··· The records

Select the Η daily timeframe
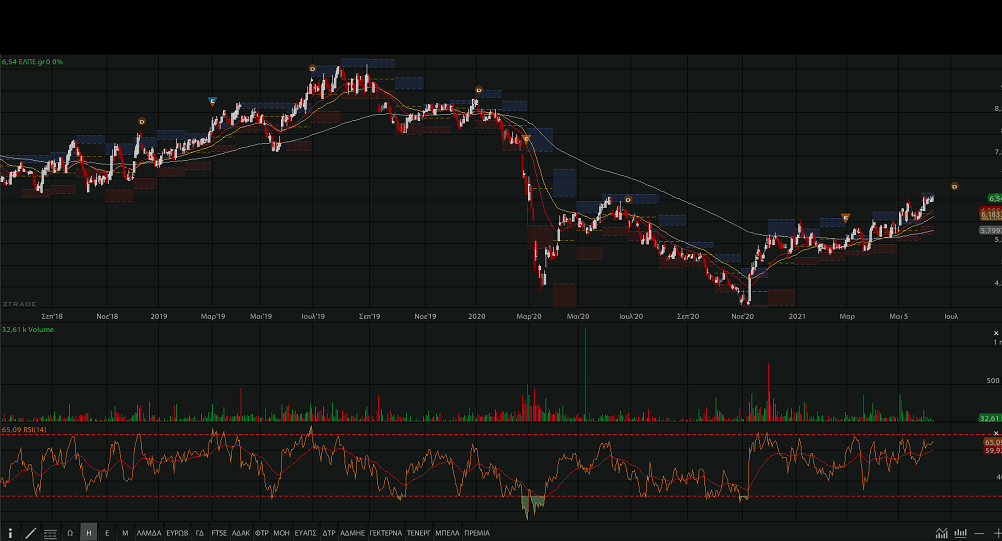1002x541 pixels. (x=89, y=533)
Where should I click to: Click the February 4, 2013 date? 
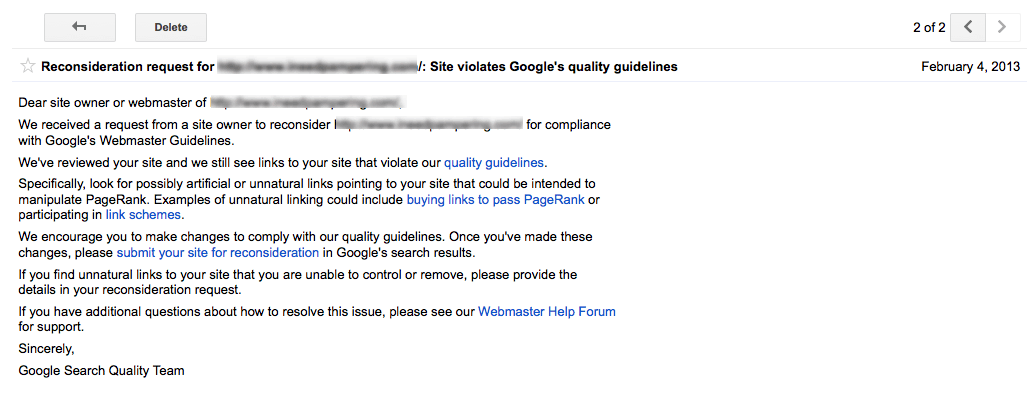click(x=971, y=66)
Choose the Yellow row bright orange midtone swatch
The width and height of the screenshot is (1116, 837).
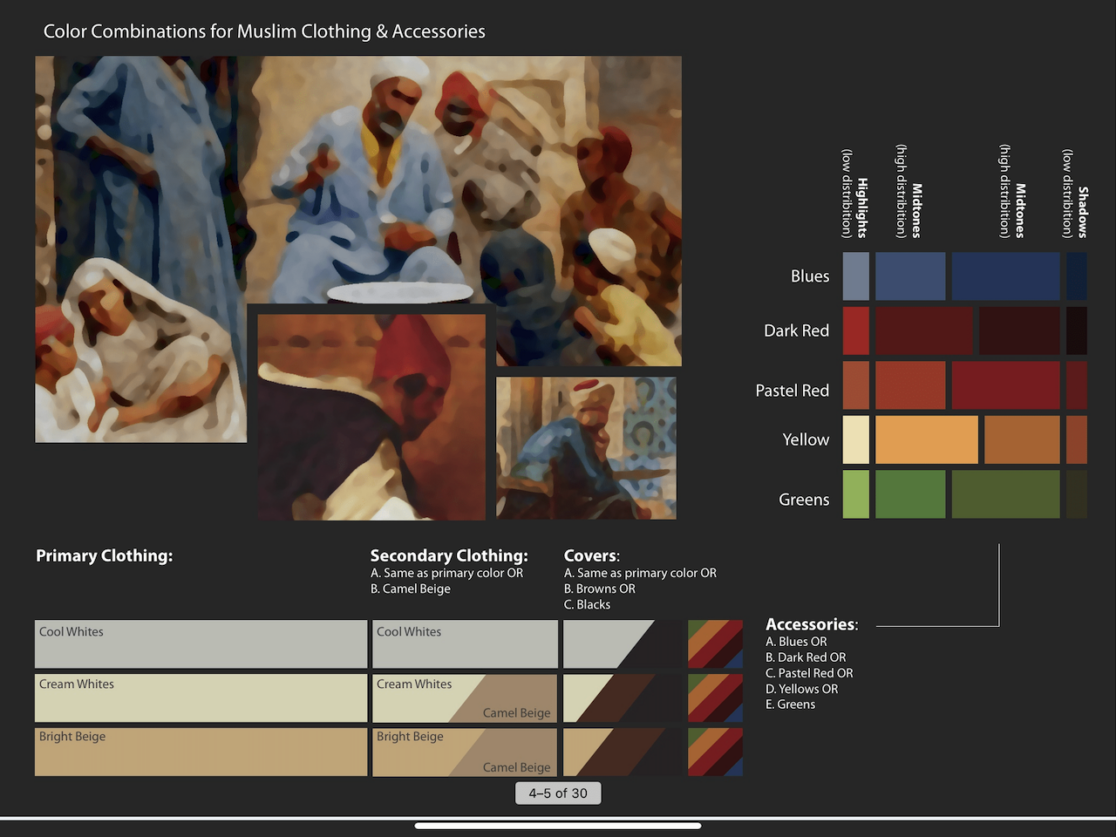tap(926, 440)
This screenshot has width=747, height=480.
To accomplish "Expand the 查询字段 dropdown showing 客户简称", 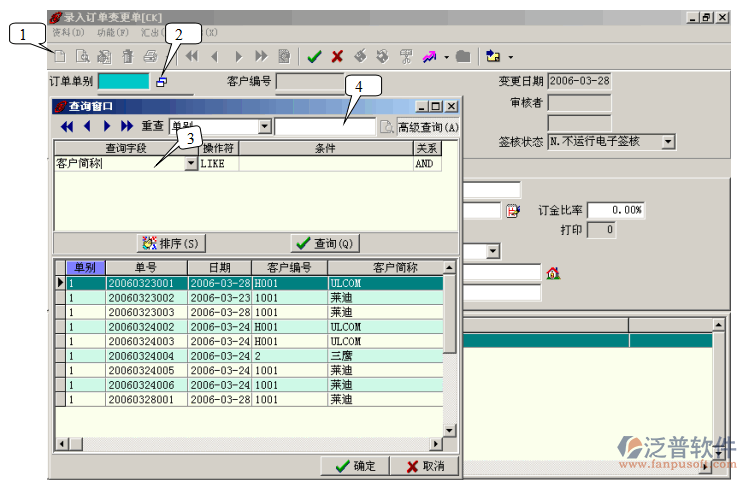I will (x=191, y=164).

······

What is needed: Print exactly the first line of the entries and every line after it through the one that contains "This screenshot has width=747, height=480.", leaving the pictures out.

Exercise solution:
Select the Η daily timeframe
1002x541 pixels. (x=89, y=533)
Where should I click to: Click the February 4, 2013 date? 
click(x=971, y=66)
Choose the Yellow row bright orange midtone swatch
The width and height of the screenshot is (1116, 837).
tap(926, 440)
This screenshot has width=747, height=480.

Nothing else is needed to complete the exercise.